### [What is needed]
The result should be the line with "집중기획 (95, 247)" followed by every remaining line of the entries, each reproduced exactly, with nothing else.

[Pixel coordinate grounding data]
══════
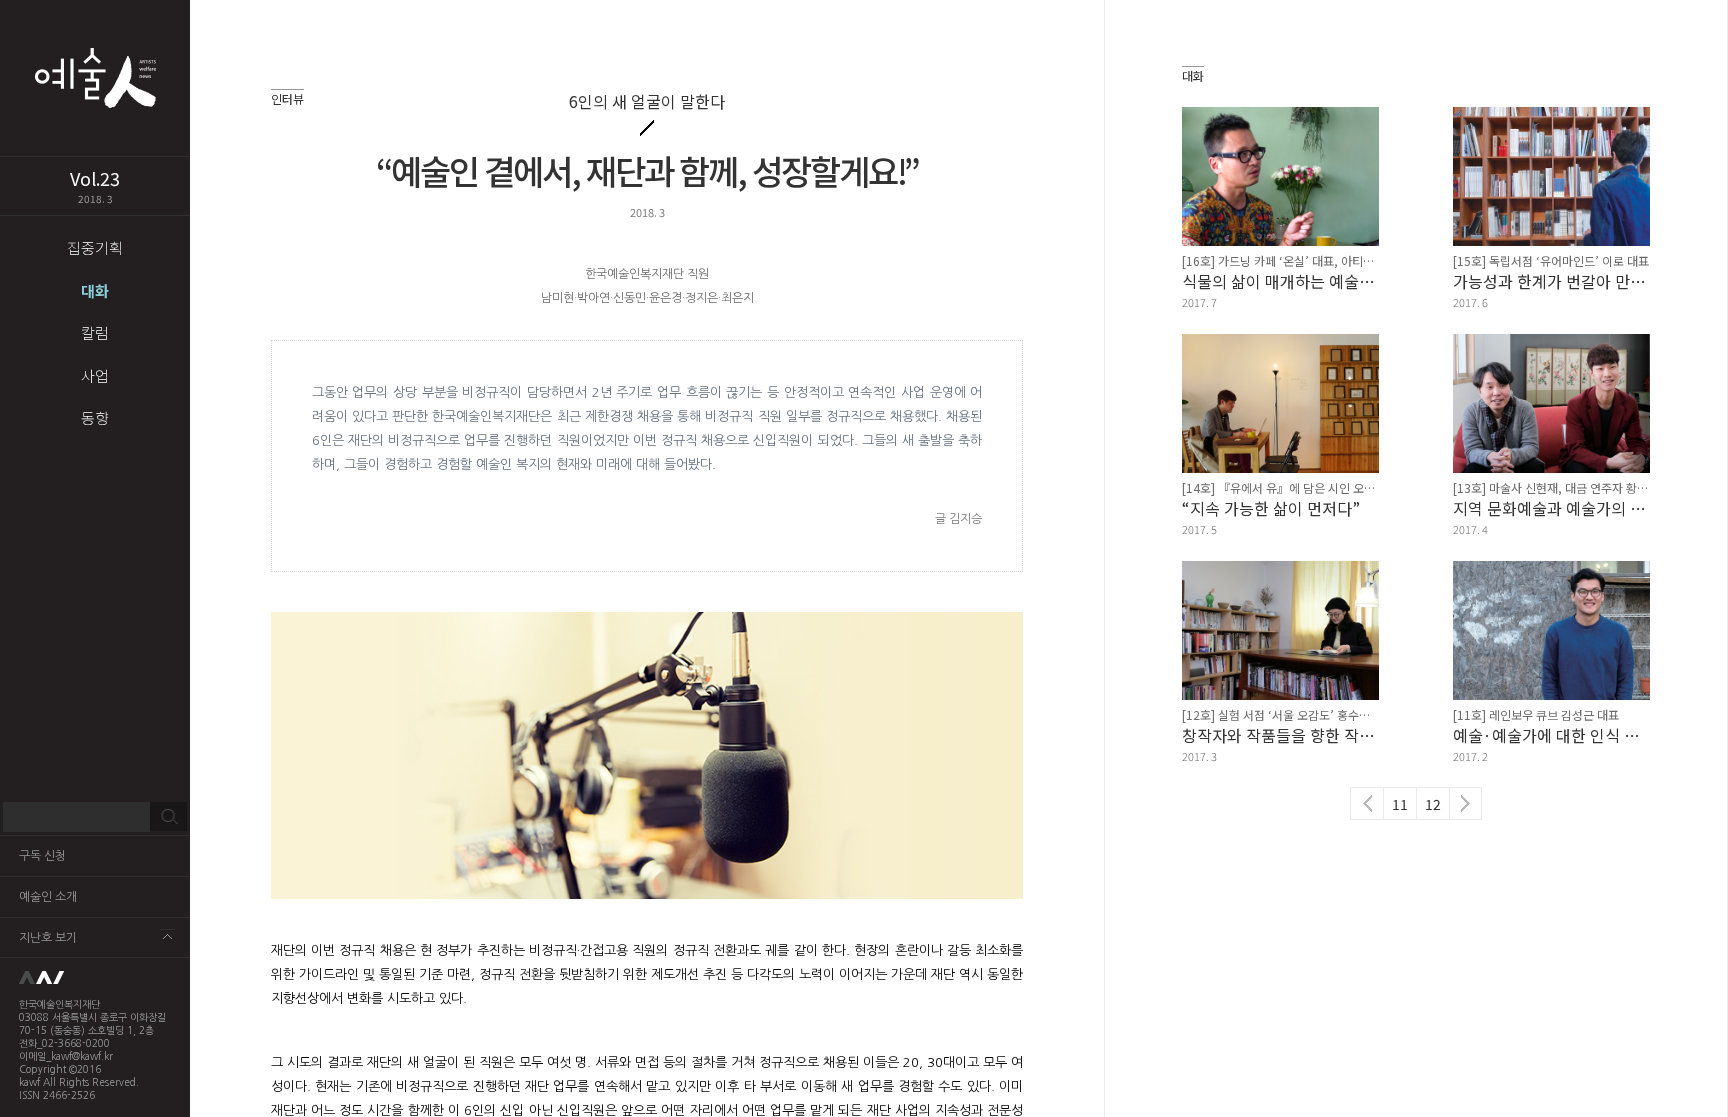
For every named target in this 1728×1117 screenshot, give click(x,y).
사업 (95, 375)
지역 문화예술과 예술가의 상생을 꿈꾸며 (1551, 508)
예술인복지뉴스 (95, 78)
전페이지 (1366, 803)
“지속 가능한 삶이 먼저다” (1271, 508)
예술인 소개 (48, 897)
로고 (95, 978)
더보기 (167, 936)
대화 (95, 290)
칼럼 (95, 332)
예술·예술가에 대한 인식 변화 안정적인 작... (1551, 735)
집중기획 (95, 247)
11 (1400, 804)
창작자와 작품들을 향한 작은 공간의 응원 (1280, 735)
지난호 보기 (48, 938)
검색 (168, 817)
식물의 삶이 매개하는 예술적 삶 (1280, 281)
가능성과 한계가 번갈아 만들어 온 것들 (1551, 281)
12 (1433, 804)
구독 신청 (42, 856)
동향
══════
### [Task output]
집중기획 (95, 247)
11 (1400, 804)
창작자와 작품들을 향한 작은 공간의 응원 (1280, 735)
지난호 보기 (48, 938)
검색 (168, 817)
식물의 삶이 매개하는 예술적 삶 (1280, 281)
가능성과 한계가 번갈아 만들어 온 것들 (1551, 281)
12 (1433, 804)
구독 신청 (42, 856)
동향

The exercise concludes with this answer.